Namun anak penggembala itu bertekad untuk membebaskan Yerusalem. Maka ia berkelana ke seluruh Perancis, dan mengajak orang untuk berperang. Dia mendapat banyak pengikut. Sebagian orang menganggapnya sebagai orang suci. Saat ia sampai di Vendome, Perancis, ia sudah diikuti oleh 30,000 orang dari berbagai kalangan. Semua pengikutnya adalah anak-anak: semuanya tak ada yang berusia di atas 12 tahun. Pada bulan Juni 1212, pasukan anak-anak ini bergerak ke Marseilles, Perancis. Saat sampai di Marseilles, mereka bertemu denga pedagang, Hugh dan William. Keduanya setuju membawa pasukan anak itu menyeberang laut menuju Yerusalem. Tetapi saat dilautan, kapal mereka terkena badai. Dua kapal tenggelam, dan lima kapal lainnya berhasil selamat. Namun setelah itu tak terdengar lagi kabar dari pasukan anak-anak tersebut. Delapan belas tahun kemudian, seorang pendeta yang menemani pasukan anak-anak itu menceritakan apa yang sesungguhnya terjadi. Menurutnya, sesudah badai, kapal mereka tidak ke Yerusalem, tetapi berbelok ke Afrika Utara, ke Aljazair. Kedua pedagang itu menjual anak-anak itu sebagai budak.
Sementara itu, di Jerman dibentuk pasukan anak-anak kedua. Mereka saat itu tidak tahu bagaimana nasib anak-anak di bawah pimpinan Stephen. Pasukan kedua ini dipimpin oleh anak bernama  Nicholas, dan jumlahnya sekitar 20.000 anak. Mereka berjalan melintasi Pegunungan Alps menuju Italia dan Pisa.

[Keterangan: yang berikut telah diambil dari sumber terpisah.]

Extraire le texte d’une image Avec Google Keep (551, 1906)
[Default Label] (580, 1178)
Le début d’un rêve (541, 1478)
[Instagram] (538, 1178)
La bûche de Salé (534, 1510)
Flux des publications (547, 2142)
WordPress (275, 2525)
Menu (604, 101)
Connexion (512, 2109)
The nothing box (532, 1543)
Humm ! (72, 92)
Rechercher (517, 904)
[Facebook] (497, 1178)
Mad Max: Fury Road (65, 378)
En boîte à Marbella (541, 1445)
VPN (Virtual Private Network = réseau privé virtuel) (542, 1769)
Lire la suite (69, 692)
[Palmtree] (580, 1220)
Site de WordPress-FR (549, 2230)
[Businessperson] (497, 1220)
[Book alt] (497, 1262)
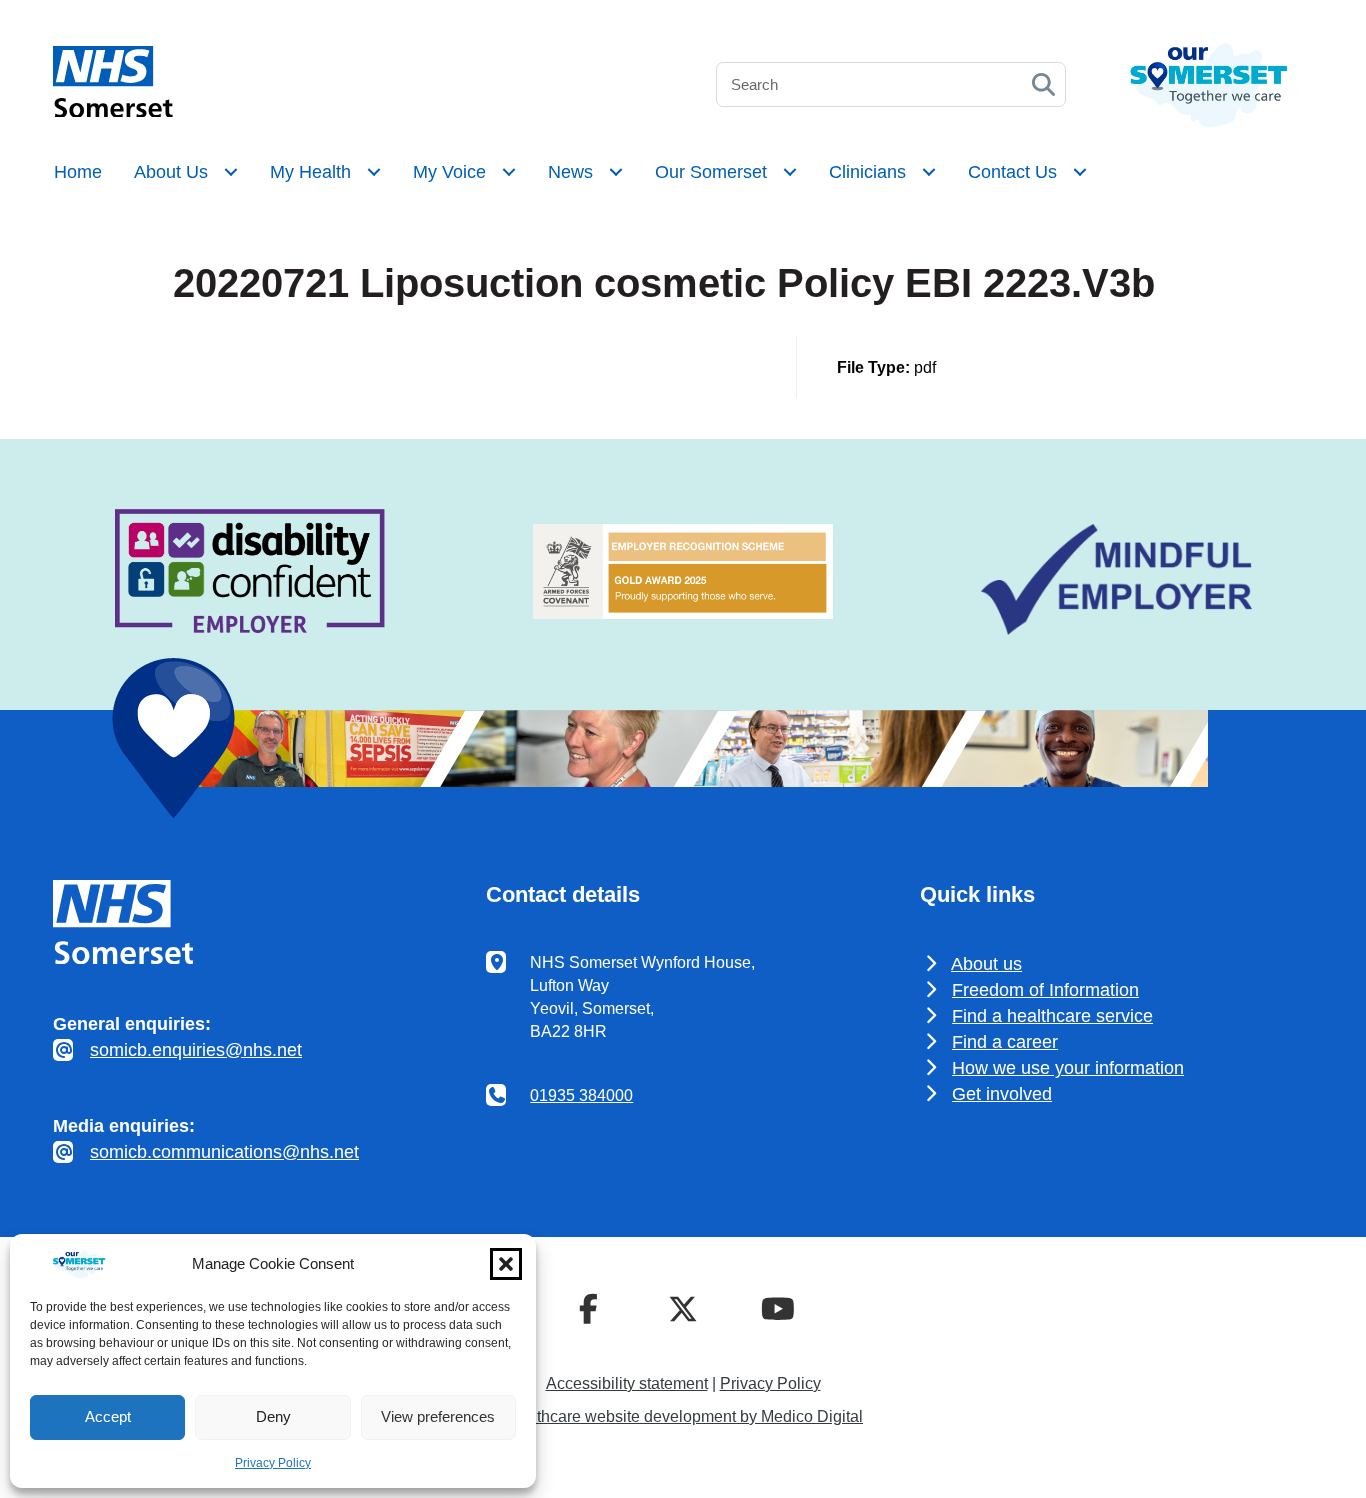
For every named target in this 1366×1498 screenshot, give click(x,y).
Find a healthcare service (1052, 1016)
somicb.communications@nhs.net (224, 1152)
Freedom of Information (1045, 990)
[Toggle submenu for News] (616, 172)
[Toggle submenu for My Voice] (509, 172)
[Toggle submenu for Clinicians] (929, 172)
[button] (506, 1264)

Banyak yang mati kelaparan dan kedinginan selama perjalanan.  DI Pisa, sebagian anak-anak itu di bawa ke Tanah Suci Yerusalem dengan dua kapal; namun kemudian mereka tak ada kabar beritanya. Nicholas dan sebagian pengikutnya berhasil masuk Roma dan disambut oleh Paus.  Paus meminta mereka untuk bersabar, menunggu dewasa, dan menyuruh mereka pulang ke rumah. Tetapi hanya sedikit yang berhasil pulang ke rumah; sebagian besar anak hilang tak tentu rimbanya. Sementara itu, dikota kelahiran Nicholas, para orang tua yang anaknya ikut pergi bersama Nicholas menjadi marah. Para orang tua itu mendatangi ayah Nicholas, dan menggantungnya di tempat umum.
Demikianlah, contoh dari histeria keagamaan, atau semangat keagamaan, menjadikan orang mencari jalan pintas. Mereka maju perang karena merasa hidup mereka tak berarti: sulit makan, sulit mendapat pekerjaan, dan tersisihkan. Tetapi histeria ini bukan satu-satunya penjelasan dari motif dari munculnya semangat bangsa Eropa untuk maju perang. Motif lainnya lebih berkaitan dengan faktor kekuasaan keagamaan dan pengaruh politik dan ekonomi.